3. Data Governance, Management, and Operations
An operational asset for agents and a strategic asset for
society as a whole.
How It (Doesn’t) Work Today
Managing information has long been a core function of government. Accurate, timely and well-governed data is essential for effective public services delivery and the government's decision-making processes leading to better policies.
Data is also one of the government's core platform offerings. The public sector plays a critical societal role in organising, certifying and making accessible the information that modern societies and economies need. This is exemplified by institutions such as public libraries, statistics bureaus, property and business registries, copyright offices and open data repositories.
Governments have struggled to keep pace with the exponential growth and complexity of Big Data, which makes up the vast, diverse and rapidly flowing streams of information that underpin modern AI. Most governments have focused on managing structured register data (i.e. small data), the immense potential of Big Data has largely remained untapped.
Even when the technical foundations are in place, many governments fail to make meaningful use of their data assets, held back by gaps in leadership, skills and mindset. In the UK, for instance, 45 percent of public sector organisations still lacked a formal data strategy in 2023, while 73 percent kept their most valuable data on-premises, thereby limiting access and integration.
A Vision for a Data Layer Supporting Agentic Government
Over the past decade, AI has reshaped our understanding of what is considered ‘high-value’ data. By enabling AI agents, all data becomes high-value. Information hidden in unstructured data becomes analysable and actionable. Viewed in aggregate, a nation’s data merits treatment as a core strategic asset and national infrastructure on par with health, education, transport, or energy.
Enabling agentic government requires a fundamental update in how the public sector governs and uses data:
Storage, computation and interoperable sharing: For both training and operational purposes, public administrations must secure real-time machine access to vast, diverse data pools, including records, documents, images, sensor streams, and logs. Governance measures, including privacy protections and purpose restrictions, are fine-grained, applied not to entire datasets but to individual fields and rows. Access and usage are governed by policies that evaluate each specific query and use case.
Ecosystem-level data fabric: This allows AI agents to integrate public data with consented private sector data. For instance, combining real-time log data across government entities and critical infrastructure could enable earlier detection of coordinated cyber attacks. These real-time data flows are the lifeblood of these agentic workflows, enabling live insights and responsive services to be offered both by public and private actors.
Identity: Unique, standardised identifiers for individuals, locations, legal entities, and physical assets help AI agents develop a holistic and accurate understanding of the entities they interact with. Such an identity framework also ensures the ‘once-only’ principle can be effectively extended to AI-driven interactions.

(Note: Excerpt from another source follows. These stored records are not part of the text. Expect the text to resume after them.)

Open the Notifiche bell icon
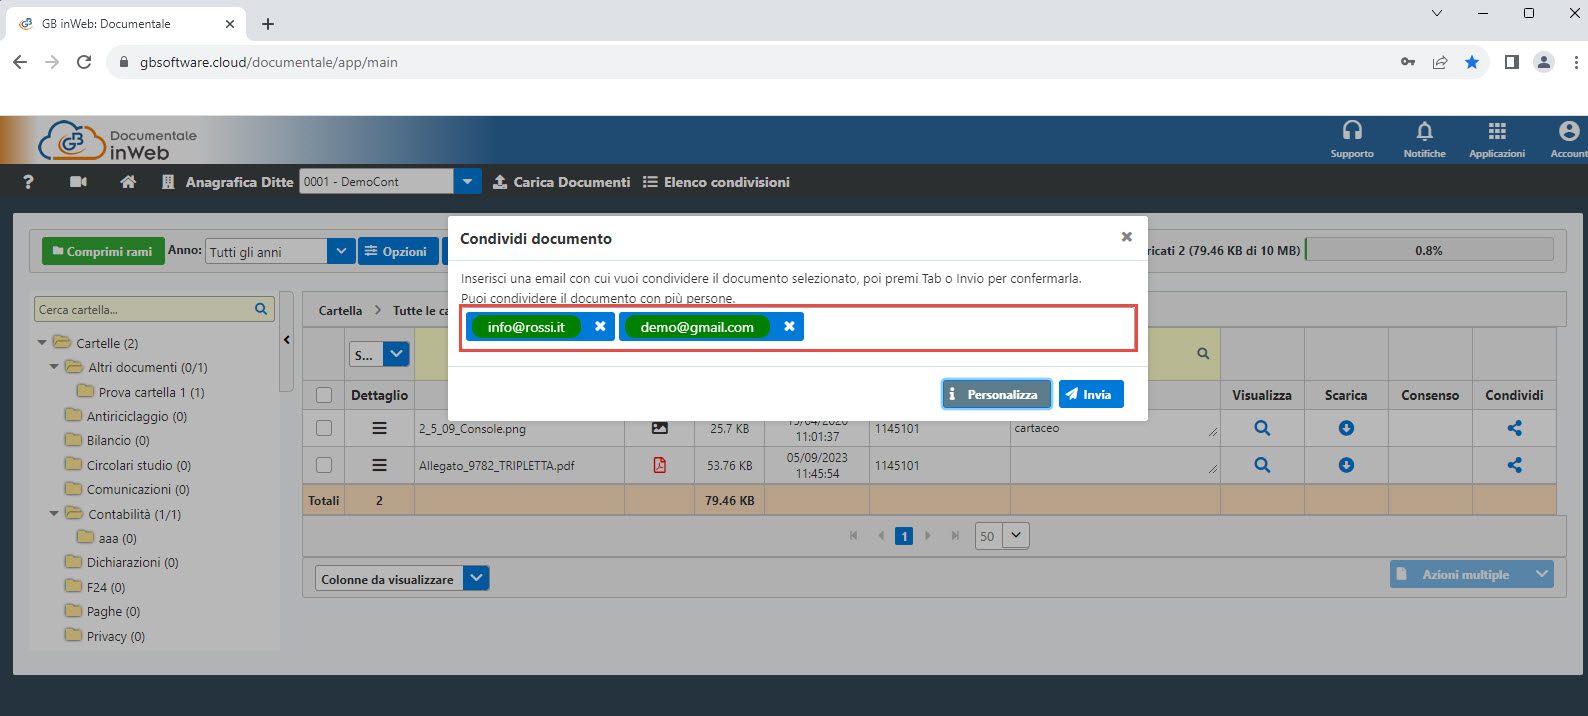1588x716 pixels. (1424, 131)
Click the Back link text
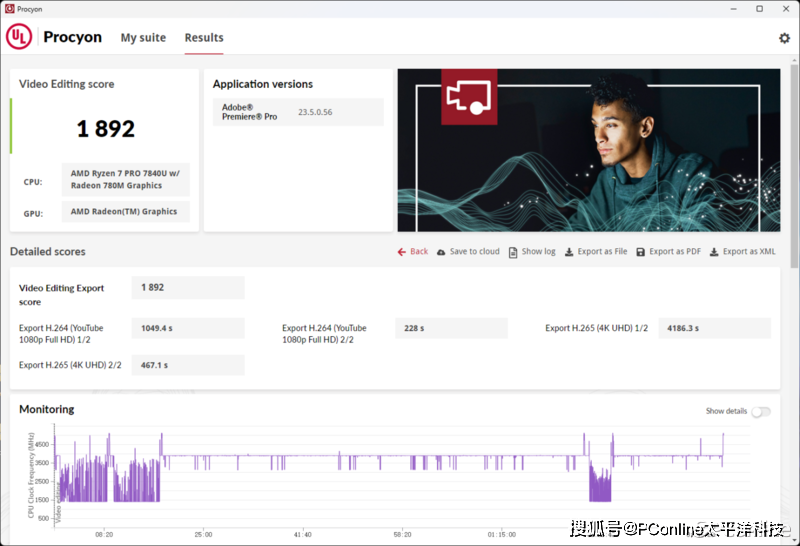This screenshot has width=800, height=546. click(419, 252)
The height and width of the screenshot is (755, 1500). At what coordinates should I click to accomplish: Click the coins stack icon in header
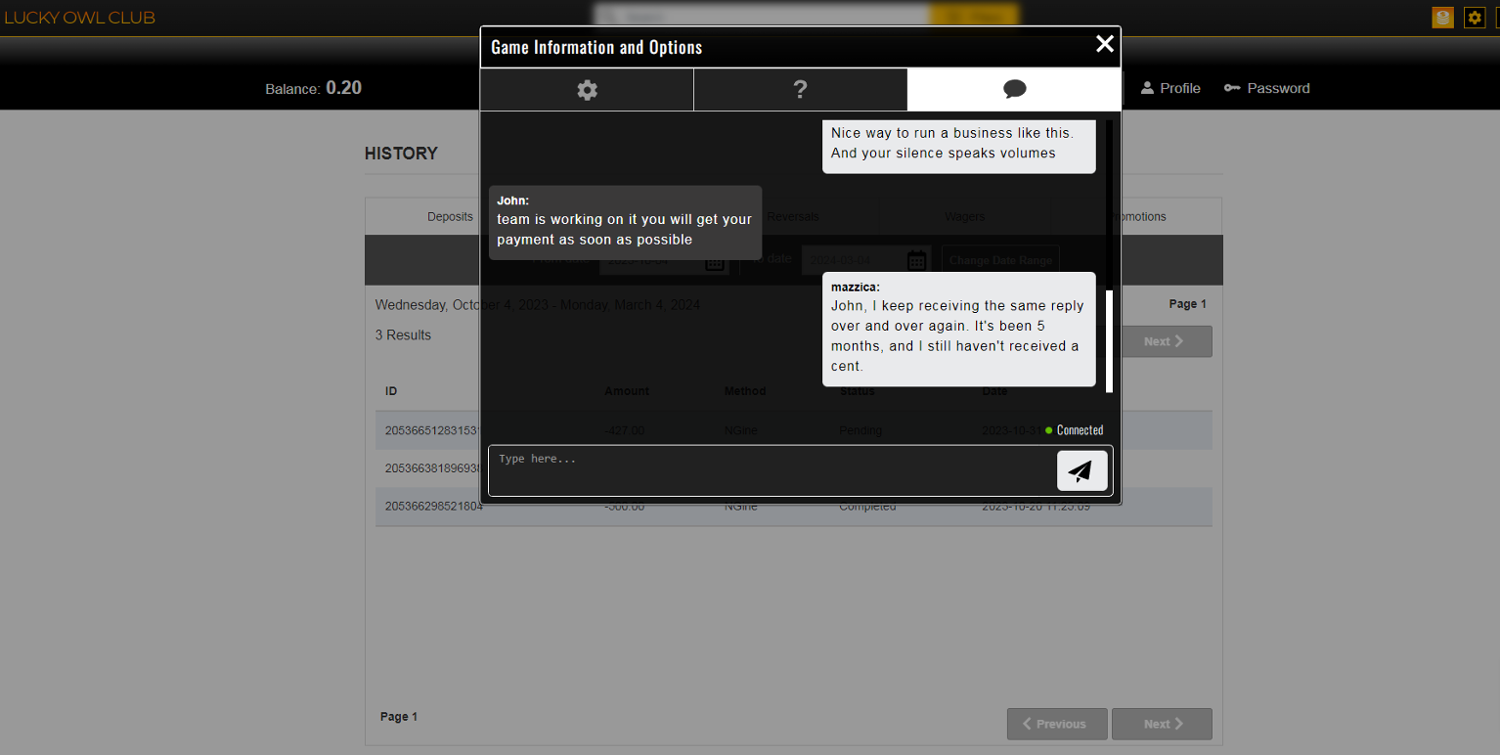coord(1442,18)
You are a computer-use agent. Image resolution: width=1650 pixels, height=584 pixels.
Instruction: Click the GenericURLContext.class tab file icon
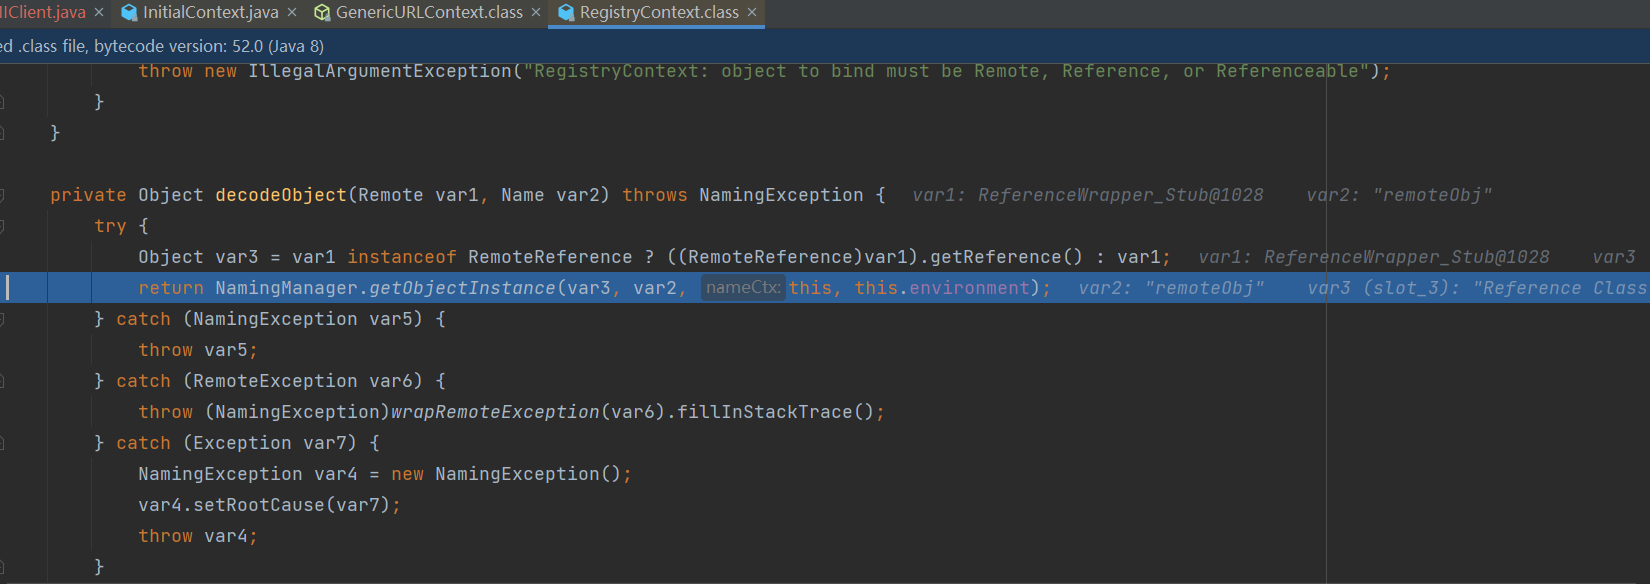(322, 12)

Metadata: Rich, machine-readable metadata provides essential context for each data asset. This extends beyond basic descriptions to include clear usage policies, data quality indicators, and a complete audit trail (so-called lineage) of how data has been generated and transformed. This makes AI-driven government decisions explainable, auditable, and trustworthy.
Agent infrastructure: Beyond individual data elements like identity and metadata, enabling an effective agentic government requires so-called Agent Infrastructure: the technical backbone governing how AI agents interact with their environment, each other, and human institutions. Such infrastructure must support ‘attribution’, i.e. linking agent actions to responsible entities, shape agent interactions to be safe and efficient, and provide mechanisms to detect and remedy harms.
Openness: An ‘open by default, closed by exception’ stance should guide data policy. Public datasets, metadata, logs, source code, models, training data, and even weights should be made available wherever possible. This allows citizens, businesses, and oversight bodies to understand how AI systems inform government decisions, fostering public trust and democratic legitimacy. Widespread openness further accelerates innovation by enabling academia, private companies, and civic technologists to build upon government AI work.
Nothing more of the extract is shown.